Recent studies have shown that chromosomes in many organisms divide into discrete sections into different types of chromatin domains. In Mammals, chromosomes form smaller compartments along with small Topologically associating domains or simply TAD’s. These TAD’s will define the functional domains of gene regulation. The full level of functions of a TAD’s are yet to be known, as there is so much to learn from TAD’s functions like what more can these do, and some studies have shown that disrupting TADs leads to disease. Because changing the 3D structure of a chromosome will disrupt the entire gene regulation. The complex structure of a TADs is not fully understood, as researchers are still trying to find new things about TADs.
Prof.
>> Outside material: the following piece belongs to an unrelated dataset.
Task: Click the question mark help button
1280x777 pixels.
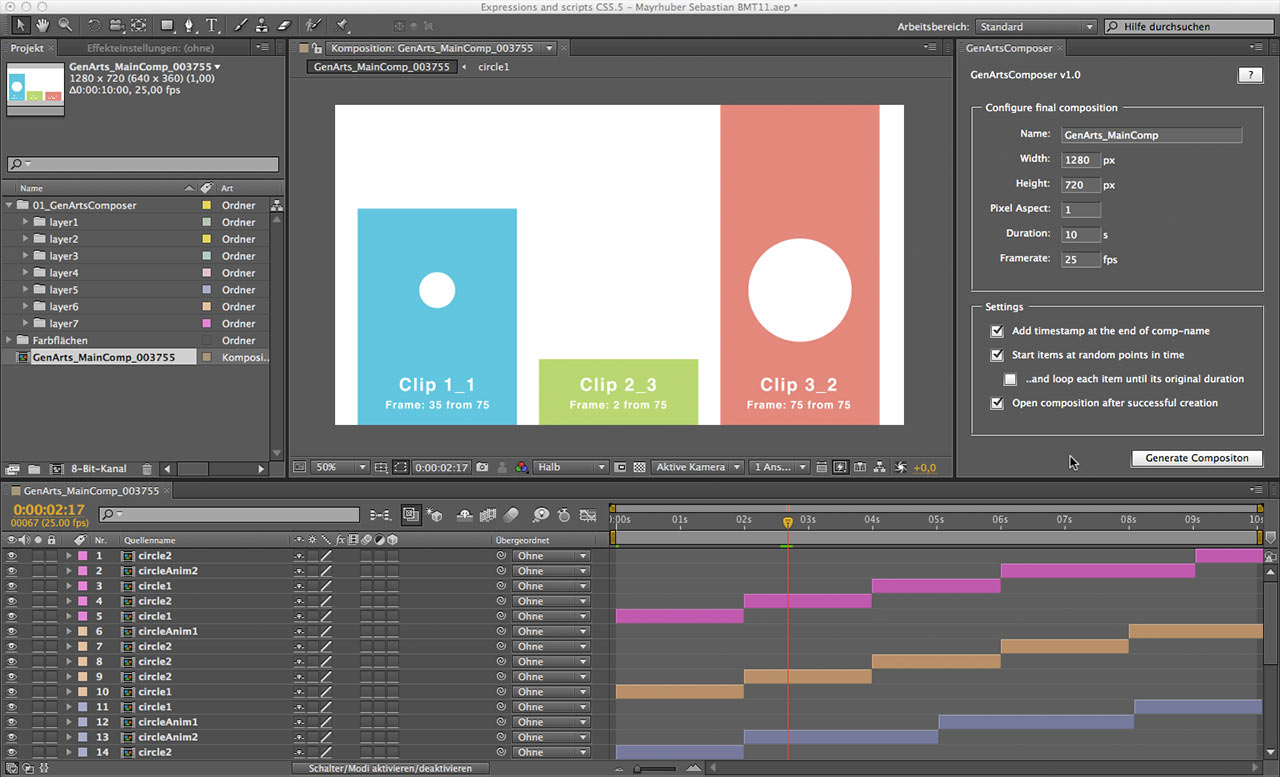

Angsheng Li a prominent Chinese scientist from the State Key Laboratory of Software Development Environment, Beihang University has discovered a new method for decoding topologically associating domains with ultra-low resolution Hi-C data. A Hi-C is one of the Chromosome conformation capture techniques, these are various molecular biology methods used to identify the structure of a chromatin in a cell which includes 3C, 4C, 5C, and Hi-C. Prof. Angsheng Li and his team have developed a new method for decoding TADs by structural entropy. With his research, Submegabase-size topologically associating domains (TAD) were found in high-throughput chromatin interaction data (Hi-C). But in order to detect the accurate TADs one has to follow ultra-deep sequencing methods or most advanced normalization procedures.
But, Prof. Angsheng Li has proposed a fast and normalization free method to decode the domains in chromosomes (deDoc) using structural information theory, a new theory proposed early by Prof Li and his coworker. In his method, he has treated the Hi-C contact matrix as the representation of a graph, in this, (deDoc) divides the graph into segments with minimal structural entropy and also showed that structural entropy can also be used to determine proper bin size of the Hi-C data. By the application of (deDoc) to collected Hi-C data from 10 single cells, Prof. Angsheng Li and his team were able to detect megabase-size TAD-like domains. This result indicates that the modular structure of a genome spatial organization is common to even a small cohort of single cells. His algorithms will help in conducting further investigations of chromosomal domains on a larger scale.
About the author:
Prof. Angsheng Li is from the State Key Laboratory of Software Development Environment, Beihang University. Angsheng Li was Research Professor of Institute of Software, Chinese Academy of Sciences from 1999 – 2018. He was born in 1964. He got first degree in Mathematics in Yunnan Normal University in 1984, and ph D in 1993 in Institute of Software, Chinese Academy of Sciences. He has been working for the Institute of Software, Chinese Academy of Sciences since 1993 after he finished his ph D. From 1998 to 2002, he was a visiting and Research Fellow in University of Leeds, working with Professor Barry Cooper (an academic descendant of Alan Turing) in Computability Theory. In 2003, he was awarded the Distinguished Young Investigator award of the National Natural Science Foundation of China. In 2008, he was selected by the Hundred Talent Program of Chinese Academy of Sciences. From 2008 to 2009, he was a visiting scientist in Computer Science Department, working with Professor Juris Hartmanis (the founder of Computational Complexity Theory). In 2012, he was invited as a visiting fellow by Isaac Newton Institute of Mathematical Sciences. His research areas include Computability Theory, Computational Theory, Network Theory and Information Science. In Computability theory, he solved a 40-year old open problem proposed by Lachlan. In the theory of information and computation, he proposed the notion of encoding tree of graphs, the metrics of structural entropy of graphs, compressing information of graphs and decoding information of graphs, and established the fundamental theory of structural information theory. The new theory provides the principles for networks and for data analysis. This theory resolved the grand challenges proposed by Shannon and Brooks in 1953 and 2003, respectively.